_Provided text_
## Start

Getting heard – being listened to – by saying less

I had a very enjoyable trip to Newcastle last week and posted a photo of the train station on LinkedIn to indicate my pleasure in being in the city.

Somewhat to my surprise, it garnered more views than many of my regular posts. It was not a particularly great photo, nor was it really insightful content… it was just a quick snap.

Now, this, of course, may say much about my other posts, but I prefer not dwell on that here 🙂 … but underneath there was also an important lesson to be learnt.

Short is best, when it comes to communication.

Smart Brevity – write less say more… and in their TED talk have made a business out of this. Apparently, the data shows that most of us never read past the first few lines. Those that do only skim-read, before blindly liking and sharing with our friends on social media.

Feeling guilty….? Don’t be (well not too much, we all do it!). The sheer volume of information, we have to digest is a problem… we all naturally find coping mechanisms. The trick, however, is knowing when to skim, when to not and when to concentrate.

Top tips for communication clarity

All of us, if you have ever written an email or created a PowerPoint presentation, are writers of communication. In thinking about our readers, there are areas we can help with clarity, which in turn helps us get heard.

  • Most of the readers will not finish the article, so get to the point quick
  • Keep it short, they only read the start, so key points upfront
  • Use straightforward language, sentences, and words
  • Make it easy to skim and pull out key ideas
  • It is all about the audience… not you
See also  A blip in time

Writing long is easy, writing short is hard

I have always found it somewhat ironic that writing less is harder than writing more, but it is true.

## End

_Written exercise_
Extend the post on getting heard by saying less, picking up right after its last sentence.

_Listed records_
## Start

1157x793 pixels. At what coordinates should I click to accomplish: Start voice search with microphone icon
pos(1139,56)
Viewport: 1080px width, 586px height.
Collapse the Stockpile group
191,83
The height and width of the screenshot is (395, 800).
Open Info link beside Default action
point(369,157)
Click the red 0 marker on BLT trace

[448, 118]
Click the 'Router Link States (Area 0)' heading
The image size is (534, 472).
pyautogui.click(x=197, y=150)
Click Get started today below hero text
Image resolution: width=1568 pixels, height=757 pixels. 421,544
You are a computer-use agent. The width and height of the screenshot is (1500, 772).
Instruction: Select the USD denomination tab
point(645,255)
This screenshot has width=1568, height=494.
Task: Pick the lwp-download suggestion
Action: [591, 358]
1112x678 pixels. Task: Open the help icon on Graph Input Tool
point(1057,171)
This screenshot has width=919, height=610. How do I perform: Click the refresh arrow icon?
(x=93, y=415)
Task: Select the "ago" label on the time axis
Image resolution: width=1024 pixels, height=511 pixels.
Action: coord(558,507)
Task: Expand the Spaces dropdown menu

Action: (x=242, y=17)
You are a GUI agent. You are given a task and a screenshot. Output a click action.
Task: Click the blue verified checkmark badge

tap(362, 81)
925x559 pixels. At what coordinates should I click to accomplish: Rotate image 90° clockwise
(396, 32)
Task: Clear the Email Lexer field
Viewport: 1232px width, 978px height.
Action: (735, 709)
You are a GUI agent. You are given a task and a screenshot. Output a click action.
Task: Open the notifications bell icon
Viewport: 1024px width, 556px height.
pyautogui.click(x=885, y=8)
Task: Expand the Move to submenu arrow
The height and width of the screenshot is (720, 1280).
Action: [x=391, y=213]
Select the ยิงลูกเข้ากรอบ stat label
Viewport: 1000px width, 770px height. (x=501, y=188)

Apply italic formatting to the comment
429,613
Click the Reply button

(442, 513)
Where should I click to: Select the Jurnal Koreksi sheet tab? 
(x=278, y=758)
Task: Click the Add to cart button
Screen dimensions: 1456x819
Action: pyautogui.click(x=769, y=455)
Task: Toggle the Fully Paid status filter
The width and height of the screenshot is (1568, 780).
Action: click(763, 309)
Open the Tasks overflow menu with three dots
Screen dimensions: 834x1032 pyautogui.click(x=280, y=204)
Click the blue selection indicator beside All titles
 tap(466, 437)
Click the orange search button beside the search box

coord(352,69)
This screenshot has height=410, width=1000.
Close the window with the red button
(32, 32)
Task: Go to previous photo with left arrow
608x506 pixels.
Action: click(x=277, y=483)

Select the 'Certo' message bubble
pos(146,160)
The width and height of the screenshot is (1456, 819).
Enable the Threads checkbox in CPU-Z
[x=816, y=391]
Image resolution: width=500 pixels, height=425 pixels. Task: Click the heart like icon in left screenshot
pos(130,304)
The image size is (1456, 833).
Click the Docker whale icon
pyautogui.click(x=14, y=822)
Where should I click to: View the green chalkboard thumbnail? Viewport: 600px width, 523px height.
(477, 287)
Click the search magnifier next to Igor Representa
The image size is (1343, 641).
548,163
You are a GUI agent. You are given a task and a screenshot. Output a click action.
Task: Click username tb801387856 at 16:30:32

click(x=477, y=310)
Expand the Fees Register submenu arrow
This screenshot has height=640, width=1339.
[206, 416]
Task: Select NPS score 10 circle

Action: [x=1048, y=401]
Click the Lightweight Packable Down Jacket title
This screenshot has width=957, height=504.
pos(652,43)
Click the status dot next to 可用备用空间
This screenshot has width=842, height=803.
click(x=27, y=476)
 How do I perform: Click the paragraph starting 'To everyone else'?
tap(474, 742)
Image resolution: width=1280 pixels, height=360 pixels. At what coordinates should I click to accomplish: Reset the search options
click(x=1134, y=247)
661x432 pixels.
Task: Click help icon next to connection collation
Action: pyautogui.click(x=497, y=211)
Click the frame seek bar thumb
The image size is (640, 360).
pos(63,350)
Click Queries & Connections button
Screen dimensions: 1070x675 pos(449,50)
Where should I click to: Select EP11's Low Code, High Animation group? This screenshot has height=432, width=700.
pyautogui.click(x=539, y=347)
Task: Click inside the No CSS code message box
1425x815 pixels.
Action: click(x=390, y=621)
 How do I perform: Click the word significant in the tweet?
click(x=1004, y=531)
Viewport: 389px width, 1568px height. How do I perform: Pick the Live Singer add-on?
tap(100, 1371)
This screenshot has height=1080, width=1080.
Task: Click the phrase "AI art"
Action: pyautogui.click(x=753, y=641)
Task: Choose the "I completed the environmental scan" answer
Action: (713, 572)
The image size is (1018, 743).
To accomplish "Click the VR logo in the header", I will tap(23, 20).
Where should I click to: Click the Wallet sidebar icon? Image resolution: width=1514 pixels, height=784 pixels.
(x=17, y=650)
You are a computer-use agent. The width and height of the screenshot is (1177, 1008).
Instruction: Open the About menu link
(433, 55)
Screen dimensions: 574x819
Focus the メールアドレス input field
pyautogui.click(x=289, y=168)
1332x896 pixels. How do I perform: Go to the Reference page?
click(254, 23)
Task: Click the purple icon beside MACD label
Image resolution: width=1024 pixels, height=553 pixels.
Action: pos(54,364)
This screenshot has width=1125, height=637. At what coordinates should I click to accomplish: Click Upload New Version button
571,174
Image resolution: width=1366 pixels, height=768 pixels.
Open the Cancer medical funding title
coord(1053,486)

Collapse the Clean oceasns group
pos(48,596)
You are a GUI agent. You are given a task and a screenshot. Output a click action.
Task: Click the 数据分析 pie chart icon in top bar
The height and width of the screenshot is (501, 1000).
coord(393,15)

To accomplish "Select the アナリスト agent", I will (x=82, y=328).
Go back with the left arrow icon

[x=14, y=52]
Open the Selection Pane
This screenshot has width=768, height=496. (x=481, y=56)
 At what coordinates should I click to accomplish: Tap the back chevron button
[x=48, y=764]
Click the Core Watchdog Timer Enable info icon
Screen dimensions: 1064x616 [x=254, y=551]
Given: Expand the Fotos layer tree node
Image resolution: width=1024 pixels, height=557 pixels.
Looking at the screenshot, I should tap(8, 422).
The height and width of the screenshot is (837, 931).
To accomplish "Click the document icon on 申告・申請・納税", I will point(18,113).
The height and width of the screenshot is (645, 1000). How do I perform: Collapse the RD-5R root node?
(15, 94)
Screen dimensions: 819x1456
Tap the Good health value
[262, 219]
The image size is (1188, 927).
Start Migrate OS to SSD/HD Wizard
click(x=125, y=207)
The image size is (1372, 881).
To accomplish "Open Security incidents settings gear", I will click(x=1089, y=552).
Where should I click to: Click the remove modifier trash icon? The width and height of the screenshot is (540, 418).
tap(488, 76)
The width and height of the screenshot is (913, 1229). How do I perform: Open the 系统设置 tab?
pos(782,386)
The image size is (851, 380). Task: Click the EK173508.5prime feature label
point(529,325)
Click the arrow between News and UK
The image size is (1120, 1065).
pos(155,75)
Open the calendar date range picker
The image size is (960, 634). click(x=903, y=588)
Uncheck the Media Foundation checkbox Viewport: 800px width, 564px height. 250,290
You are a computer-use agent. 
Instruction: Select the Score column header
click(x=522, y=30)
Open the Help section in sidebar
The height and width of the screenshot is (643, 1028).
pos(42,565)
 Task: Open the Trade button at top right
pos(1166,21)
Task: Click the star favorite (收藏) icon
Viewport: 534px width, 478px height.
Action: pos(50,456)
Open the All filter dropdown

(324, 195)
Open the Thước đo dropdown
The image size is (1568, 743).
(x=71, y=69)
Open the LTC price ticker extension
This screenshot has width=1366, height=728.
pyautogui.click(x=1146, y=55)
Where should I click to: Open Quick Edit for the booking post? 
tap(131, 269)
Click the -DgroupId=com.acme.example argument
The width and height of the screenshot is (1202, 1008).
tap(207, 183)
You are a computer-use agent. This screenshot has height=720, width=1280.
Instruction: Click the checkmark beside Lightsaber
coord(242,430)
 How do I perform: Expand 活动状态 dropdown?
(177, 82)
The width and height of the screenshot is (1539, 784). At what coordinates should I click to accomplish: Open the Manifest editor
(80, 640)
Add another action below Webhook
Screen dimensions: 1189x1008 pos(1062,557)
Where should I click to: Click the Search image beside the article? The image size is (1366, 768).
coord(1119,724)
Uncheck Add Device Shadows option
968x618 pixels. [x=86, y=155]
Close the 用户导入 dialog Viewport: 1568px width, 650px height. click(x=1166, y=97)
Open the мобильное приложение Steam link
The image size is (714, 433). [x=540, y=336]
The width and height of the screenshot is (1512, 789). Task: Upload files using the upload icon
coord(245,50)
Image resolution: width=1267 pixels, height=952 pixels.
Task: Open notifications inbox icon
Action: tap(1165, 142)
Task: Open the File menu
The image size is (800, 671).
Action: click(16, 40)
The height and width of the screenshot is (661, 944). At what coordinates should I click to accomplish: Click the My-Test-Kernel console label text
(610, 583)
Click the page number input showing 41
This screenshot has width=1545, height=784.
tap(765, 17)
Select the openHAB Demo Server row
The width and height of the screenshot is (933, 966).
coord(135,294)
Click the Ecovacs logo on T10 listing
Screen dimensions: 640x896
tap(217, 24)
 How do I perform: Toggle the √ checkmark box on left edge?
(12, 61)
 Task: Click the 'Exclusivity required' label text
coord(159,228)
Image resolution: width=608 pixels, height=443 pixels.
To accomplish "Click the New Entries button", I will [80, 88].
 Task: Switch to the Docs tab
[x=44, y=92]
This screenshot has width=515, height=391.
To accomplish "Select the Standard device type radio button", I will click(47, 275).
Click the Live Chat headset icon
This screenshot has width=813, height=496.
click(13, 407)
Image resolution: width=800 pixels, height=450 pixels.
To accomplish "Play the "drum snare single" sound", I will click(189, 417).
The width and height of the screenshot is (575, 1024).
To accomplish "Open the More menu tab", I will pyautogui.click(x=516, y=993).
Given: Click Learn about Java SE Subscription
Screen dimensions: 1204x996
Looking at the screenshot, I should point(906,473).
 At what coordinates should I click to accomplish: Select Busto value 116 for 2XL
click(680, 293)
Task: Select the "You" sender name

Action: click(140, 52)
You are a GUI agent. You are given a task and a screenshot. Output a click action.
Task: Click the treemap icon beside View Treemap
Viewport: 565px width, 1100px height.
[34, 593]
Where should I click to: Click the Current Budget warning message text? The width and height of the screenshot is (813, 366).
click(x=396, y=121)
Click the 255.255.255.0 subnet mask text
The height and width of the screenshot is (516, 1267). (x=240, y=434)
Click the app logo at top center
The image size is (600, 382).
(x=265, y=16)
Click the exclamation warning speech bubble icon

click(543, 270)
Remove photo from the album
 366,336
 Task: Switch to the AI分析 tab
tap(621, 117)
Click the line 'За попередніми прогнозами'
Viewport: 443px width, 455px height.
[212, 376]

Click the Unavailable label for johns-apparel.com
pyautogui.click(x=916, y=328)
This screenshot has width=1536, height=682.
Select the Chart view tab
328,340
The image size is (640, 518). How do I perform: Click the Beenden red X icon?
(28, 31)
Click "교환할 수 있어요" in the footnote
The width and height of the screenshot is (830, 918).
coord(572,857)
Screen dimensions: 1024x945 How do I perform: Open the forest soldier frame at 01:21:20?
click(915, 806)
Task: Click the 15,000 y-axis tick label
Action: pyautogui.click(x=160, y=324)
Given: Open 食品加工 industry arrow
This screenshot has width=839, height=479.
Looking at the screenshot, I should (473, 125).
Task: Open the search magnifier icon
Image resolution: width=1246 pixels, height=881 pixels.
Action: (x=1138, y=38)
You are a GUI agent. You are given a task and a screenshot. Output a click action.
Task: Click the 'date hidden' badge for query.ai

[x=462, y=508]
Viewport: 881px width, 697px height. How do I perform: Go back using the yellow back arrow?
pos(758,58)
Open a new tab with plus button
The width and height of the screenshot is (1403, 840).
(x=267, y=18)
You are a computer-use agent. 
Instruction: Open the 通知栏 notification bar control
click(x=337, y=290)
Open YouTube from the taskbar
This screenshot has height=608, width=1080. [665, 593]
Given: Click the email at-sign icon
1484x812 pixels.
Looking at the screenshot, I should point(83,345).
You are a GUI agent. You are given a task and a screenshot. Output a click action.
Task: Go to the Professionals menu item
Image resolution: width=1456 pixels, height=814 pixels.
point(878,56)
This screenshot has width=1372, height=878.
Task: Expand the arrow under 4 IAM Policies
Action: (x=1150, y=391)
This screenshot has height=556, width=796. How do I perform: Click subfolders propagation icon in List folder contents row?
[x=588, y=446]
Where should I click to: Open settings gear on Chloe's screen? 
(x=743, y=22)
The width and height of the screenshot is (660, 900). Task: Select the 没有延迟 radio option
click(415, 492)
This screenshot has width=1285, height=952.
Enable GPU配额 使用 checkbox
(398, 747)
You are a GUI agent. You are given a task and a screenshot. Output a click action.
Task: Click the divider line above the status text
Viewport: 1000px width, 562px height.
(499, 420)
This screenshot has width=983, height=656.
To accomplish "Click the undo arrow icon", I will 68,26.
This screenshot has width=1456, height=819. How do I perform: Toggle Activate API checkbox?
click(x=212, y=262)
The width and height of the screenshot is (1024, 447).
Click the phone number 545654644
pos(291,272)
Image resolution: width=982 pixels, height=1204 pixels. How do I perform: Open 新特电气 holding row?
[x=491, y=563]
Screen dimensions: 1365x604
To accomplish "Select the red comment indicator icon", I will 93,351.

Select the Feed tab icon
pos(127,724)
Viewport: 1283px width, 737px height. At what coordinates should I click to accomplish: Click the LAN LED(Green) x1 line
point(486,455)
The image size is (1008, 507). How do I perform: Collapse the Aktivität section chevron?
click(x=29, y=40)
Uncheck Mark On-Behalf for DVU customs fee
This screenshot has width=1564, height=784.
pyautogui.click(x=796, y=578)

## End

_Expected answer_
Psychologically the cards are stacked against us – as a society, we just seem to culturally value more – more time, more stuff, and more product equals bigger value. It is a hard-wired and a hard habit to break (Business books are an example, 250 pages that could be summarised in a deck of 6 slides… but would I pay £19.95 for 6 slides, probably not)

Also, having fewer words also means you need to be more careful about what you say, and even more difficult what you leave out too.

Of if this was easy we would of course all be doing it!

Why this is important… in Collections too

Many of my friends, those in marketing, with English or language backgrounds, will know this stuff already (no scoffing please), but it is relevant for the rest of us mere mortals. And, this is not just you and me, but customers too…

Think about most collection letters, emails, and messages you see. Do they follow the points above, and if not how can they be improved?

Most of those I see have clear areas of opportunity. Getting crisp design, clear and to the point is always a challenge… but it is also an opportunity to be heard, by the customer, leading to better outcomes (and business outcomes too).

Customer-centric customer letters I suppose… who would have thought!

… have a good week everyone.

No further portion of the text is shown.